Kynurenine serves as useful biomarker in acute, Long- and Post-COVID-19 diagnostics

Abstract

Introduction: In patients with SARS-CoV-2, innate immunity is playing a central role, depicted by hyperinflammation and longer lasting inflammatory response. Reliable inflammatory markers that cover both acute and long-lasting COVID-19 monitoring are still lacking. Thus, we investigated one specific inflammatory marker involved as one key player of the immune system, kynurenine (Kyn), and its use for diagnosis/detection of the Long-/Post-COVID syndrome in comparison to currently used markers in both serum and saliva samples.
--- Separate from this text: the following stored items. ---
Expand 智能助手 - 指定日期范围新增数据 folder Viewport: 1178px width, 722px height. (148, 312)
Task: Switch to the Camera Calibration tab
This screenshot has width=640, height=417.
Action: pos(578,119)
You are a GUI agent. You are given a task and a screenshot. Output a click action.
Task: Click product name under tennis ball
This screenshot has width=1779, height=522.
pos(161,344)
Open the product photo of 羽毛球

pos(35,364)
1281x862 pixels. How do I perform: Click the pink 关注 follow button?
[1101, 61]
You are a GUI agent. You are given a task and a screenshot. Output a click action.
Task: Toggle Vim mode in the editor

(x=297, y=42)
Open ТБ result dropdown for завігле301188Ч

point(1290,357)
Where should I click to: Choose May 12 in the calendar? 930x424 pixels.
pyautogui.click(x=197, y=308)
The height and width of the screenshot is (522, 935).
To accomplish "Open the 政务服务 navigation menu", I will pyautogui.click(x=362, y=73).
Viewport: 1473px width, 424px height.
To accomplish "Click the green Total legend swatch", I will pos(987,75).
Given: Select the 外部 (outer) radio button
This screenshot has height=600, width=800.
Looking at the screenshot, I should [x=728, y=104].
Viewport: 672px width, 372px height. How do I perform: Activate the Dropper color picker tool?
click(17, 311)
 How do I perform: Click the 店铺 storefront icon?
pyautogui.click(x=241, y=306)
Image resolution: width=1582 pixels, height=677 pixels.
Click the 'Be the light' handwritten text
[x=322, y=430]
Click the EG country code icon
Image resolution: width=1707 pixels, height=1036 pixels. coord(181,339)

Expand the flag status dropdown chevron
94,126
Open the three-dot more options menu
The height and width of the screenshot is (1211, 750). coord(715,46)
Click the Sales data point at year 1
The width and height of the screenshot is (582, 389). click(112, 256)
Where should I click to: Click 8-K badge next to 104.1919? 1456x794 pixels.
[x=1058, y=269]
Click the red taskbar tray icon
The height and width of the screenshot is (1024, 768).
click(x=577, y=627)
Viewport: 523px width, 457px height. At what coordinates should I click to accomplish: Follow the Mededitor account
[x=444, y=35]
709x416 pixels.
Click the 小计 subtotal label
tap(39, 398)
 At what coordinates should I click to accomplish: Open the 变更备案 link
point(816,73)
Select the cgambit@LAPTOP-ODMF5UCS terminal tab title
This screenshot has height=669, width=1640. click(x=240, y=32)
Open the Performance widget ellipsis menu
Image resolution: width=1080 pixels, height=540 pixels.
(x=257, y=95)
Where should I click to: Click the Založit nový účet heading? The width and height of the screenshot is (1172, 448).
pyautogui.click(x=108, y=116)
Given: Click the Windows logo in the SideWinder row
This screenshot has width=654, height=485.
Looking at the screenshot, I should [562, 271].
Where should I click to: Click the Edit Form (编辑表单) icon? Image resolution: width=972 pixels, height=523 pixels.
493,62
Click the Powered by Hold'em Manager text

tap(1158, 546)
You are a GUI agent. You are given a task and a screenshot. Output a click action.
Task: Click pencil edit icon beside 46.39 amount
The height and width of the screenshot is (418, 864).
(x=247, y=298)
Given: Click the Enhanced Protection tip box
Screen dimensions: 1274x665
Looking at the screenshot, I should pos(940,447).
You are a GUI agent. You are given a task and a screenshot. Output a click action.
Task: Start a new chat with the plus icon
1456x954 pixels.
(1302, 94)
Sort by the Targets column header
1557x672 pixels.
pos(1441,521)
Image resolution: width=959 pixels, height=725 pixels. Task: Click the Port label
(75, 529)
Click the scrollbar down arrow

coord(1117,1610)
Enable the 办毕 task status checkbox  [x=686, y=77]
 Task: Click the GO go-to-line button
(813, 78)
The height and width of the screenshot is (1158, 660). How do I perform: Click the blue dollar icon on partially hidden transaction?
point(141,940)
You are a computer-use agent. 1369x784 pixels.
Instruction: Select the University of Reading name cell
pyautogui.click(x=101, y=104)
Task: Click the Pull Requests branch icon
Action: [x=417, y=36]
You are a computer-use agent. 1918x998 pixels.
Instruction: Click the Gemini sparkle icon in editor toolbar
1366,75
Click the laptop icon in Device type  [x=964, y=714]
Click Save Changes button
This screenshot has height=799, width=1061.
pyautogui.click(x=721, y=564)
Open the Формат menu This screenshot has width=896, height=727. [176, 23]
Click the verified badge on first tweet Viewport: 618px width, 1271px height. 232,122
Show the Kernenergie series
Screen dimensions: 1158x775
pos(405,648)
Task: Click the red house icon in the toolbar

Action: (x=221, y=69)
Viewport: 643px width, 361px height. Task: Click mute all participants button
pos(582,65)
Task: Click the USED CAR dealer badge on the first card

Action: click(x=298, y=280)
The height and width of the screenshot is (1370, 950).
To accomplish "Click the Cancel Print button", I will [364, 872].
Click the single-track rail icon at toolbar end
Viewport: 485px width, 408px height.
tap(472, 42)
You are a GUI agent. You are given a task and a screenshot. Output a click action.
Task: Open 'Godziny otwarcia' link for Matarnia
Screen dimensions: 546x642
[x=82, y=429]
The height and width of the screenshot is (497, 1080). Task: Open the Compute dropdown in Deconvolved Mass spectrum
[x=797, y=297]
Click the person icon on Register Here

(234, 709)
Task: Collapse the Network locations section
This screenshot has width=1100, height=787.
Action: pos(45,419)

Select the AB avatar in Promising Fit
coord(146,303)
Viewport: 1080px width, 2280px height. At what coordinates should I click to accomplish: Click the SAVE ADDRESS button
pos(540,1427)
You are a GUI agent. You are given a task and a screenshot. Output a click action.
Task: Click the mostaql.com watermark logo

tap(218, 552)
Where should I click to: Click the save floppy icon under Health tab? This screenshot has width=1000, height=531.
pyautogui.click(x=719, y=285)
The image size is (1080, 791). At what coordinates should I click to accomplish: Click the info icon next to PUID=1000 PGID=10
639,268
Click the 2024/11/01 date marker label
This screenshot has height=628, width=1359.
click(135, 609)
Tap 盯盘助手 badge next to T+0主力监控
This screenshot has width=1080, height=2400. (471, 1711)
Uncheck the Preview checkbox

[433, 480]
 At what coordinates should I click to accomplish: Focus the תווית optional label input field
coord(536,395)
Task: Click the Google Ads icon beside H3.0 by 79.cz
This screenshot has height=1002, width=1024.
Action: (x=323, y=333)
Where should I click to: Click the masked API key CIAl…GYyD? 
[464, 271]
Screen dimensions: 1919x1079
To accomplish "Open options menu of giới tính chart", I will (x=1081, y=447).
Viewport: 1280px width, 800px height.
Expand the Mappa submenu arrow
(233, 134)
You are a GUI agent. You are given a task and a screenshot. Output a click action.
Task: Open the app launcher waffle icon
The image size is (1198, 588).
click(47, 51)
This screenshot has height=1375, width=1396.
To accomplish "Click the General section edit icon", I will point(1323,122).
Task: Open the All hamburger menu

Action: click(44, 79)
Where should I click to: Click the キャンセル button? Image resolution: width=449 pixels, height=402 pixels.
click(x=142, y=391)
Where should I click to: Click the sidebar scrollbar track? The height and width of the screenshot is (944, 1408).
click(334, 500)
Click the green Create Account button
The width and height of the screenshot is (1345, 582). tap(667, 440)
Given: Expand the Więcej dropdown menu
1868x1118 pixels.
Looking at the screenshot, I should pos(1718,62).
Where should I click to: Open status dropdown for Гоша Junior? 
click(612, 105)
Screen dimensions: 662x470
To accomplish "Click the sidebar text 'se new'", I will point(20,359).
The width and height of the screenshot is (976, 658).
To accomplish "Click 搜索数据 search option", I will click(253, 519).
Material and methods: The study compromised in total 151 inpatients with a SARS-CoV-2 infection hospitalized between 03/2020 and 09/2021. The group NC (normal controls) included blood bank donors (n=302, 144f/158m, mean age 47.1 ± 18.3 years (range 18-75)). Two further groups were generated based on Group A (n=85, 27f/58m, mean age 63.1 ± 18.3 years (range 19-90), acute admission to the hospital) and Group B (n=66, 22f/44m, mean age 66.6 ± 17.6 years (range 17-90), admitted either for weaning or for rehabilitation period due to Long-COVID symptoms/syndrome). Plasma concentrations of Kyn, C-Reactive Protein (CRP) and interleukin-6 (IL-6) were measured on admission. In Group B we determined Kyn 4 weeks after the negative PCR-test. In a subset of patients (n=11) concentrations of Kyn and CRP were measured in sera and saliva two, three and four months after dismission. We identified 12 patients with Post-COVID symptoms >20 weeks with still significant elevated Kyn-levels. Results: Mean values for NC used as reference were 2.79 ± 0.61 µM, range 1.2-4.1 µM. On admission, patients showed significantly higher concentrations of Kyn compared to NC (p-values < 0.001). Kyn significantly correlated with IL-6 peak-values (r=0.411; p-values <0.001) and CRP (r=0.488, p-values<0.001). Kyn values in Group B (Long-/Post-COVID) showed still significant higher values (8.77 ± 1.72 µM, range 5.5-16.6 µM), whereas CRP values in Group B were in the normal range. Conclusion: Serum and saliva Kyn are reflecting the acute and long-term pathophysiology of the SARS-CoV-2 disease concerning the innate immune response and thus may serve a useful biomarker for diagnosis and monitoring both Long- and Post-COVID syndrome and its therapy.